The Sawflies are members of the great order, Hymenoptera, however unlike ants, bees and wasps, sawflies do not have a narrow ‘waist’. Instead, the abdomen is joined to the thorax across the entire width. They can be further distiguished by the fact that apart from the Cephidae, most sawflies have two small knobs on the upper surface of the metathorax (the last segment of the thorax) called 'cenchri', these are often distinctively coloured, and are used to keep the wings in place when they are not being used for flight. They are called Sawflies in reference to the ovipositor of the female which often resembles a saw blade. The females use these ‘saws’ to cut slits in the stems and leaves of plants to lay their eggs in. Some species though, like the ‘Wood Wasps’ or ‘Horntails’ ( such as Urocerus gigas) have long thin ovipositors which allow them to drill holes deep into the wood they lay their eggs in. Their antennae have between 3 to 22 or more segments. Some species, such as Tenthredo sp., are carnivorous. The males of Trichiosoma sp. have long sharp mandibles which they use for fighting among themselves, often by flying into each other. they can not sting you though many of the larger ones will try to bite if you give them the chance.

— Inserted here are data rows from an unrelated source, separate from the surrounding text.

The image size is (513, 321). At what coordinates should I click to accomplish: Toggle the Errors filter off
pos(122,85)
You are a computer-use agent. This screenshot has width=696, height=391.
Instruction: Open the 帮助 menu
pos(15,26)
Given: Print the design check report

The larvae have well developed heads and 13 trunk segments. Sawflies like many other Hymenoptera have Calcaria (antennal cleaners) on their tibia, hoever these are absent from the pachylata.
Males are generally darker and less well patterned than females. The imagos are short-lived, sometimes surviving only a few days. In the UK they are most common in May, June and July. They are very sluggish in their habits, with a weak and heavy flight. They seldom fly for long stretches, and generally only fly in sunny weather, resting on leaves during dull weather and at night.

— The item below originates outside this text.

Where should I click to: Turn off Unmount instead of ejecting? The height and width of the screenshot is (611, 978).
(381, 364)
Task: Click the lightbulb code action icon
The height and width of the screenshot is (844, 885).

The males, as in many non-social hymenoptera, emerge before the females. Males are generally less common than females and parthenogenesis is common, forming the only known method of reproduction in a number of species in which males are unknown e.g. Dineura ovata, Hoplocampa brevis, Blennocampa brevis, B. albifes. Unfertilized eggs produce males in Nematus rebesii, N. paredus, and a number of other species, whilst in Eviocampa ovata and Poecilosoma pulveratum unfertilized eggs produce females.
Mostly the females pay little attention to the eggs once they are laid, one exception being Perga lavisii from Tasmania in which the female lays about 80 eggs in a double row within the leaf of a Eucalyptus, then sits over the eggs with out-stretched legs. Once the larvae have hatched she follows them and defends them from attack by Ichneumons and other enemies.

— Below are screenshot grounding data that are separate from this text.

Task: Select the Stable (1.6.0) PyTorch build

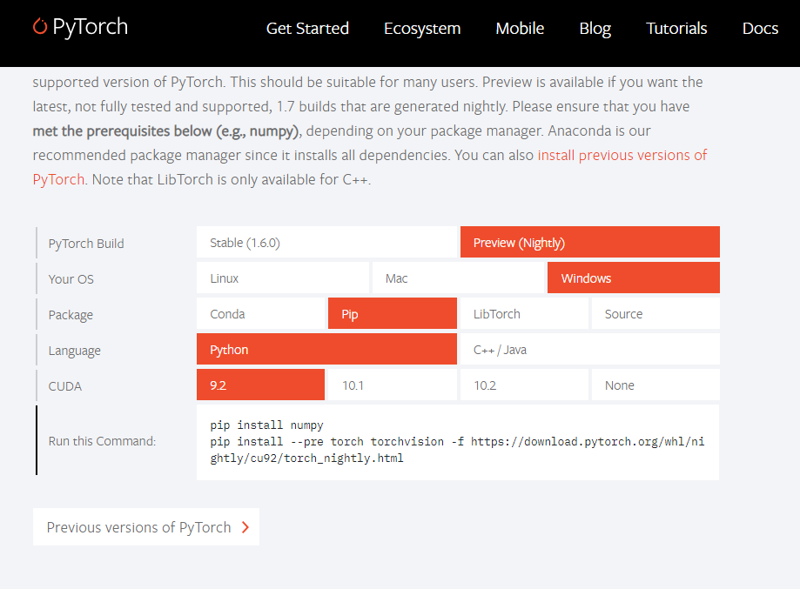Action: 327,242
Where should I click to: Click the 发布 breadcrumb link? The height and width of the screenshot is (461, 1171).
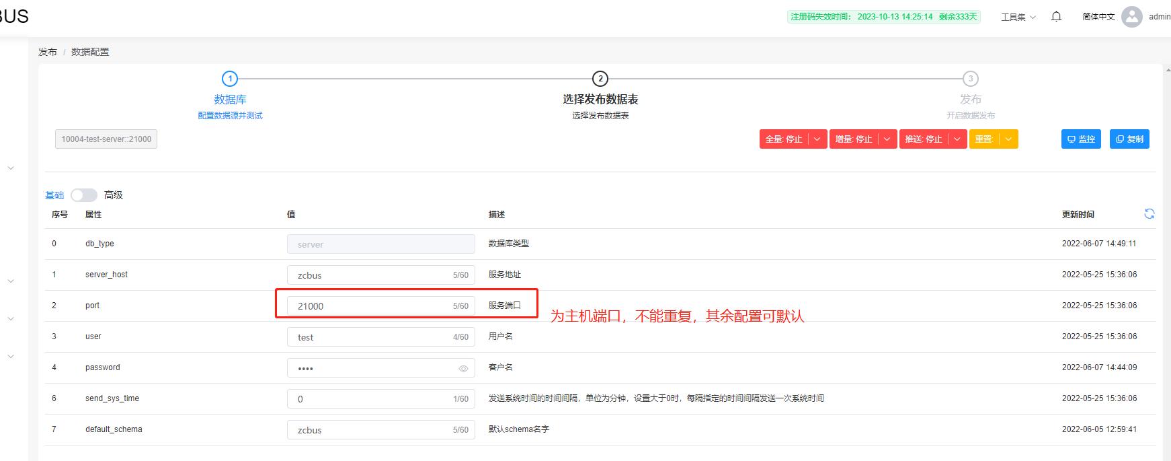tap(48, 52)
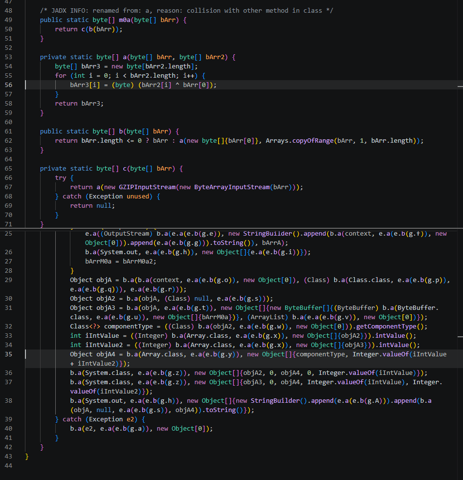Click the iIntValue2 variable declaration
Viewport: 463px width, 480px height.
coord(104,345)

Sawfly larvae can be distinguished from the caterpillars of moths and butterflies by their greater number of prolegs, they always have more than five and sometimes as many as 20 prolegs, unless they burrow within the leaf or stem they are feeding on, then like 'Lepidoptera' larvae with this feeding habit, they do not have any. The larvae are often communal, living together in largish weebs spun of the food plant. Many of the more catapillar like forms have the habit of jerking the front end of their body up and down when threatened, in the communal species this action is often synchronised. Some feed ventrally to the leaf surface, others feed on the edge of the leaf whilst some feed on or in the stems of grasses or the needles of pine trees. The last instar, when full fed, seeks somewhere to pupate. Some pupate in the pithy stems of plants, with or without a cocoon, or use holes already made by beetles. Some pupate in the soil, while still others spin a silken cocoon, sometimes a double cocoon, spinning one inside another. The larvae then becomes an inert prepupa, in some species it stays like this overwinter and then pupates in spring.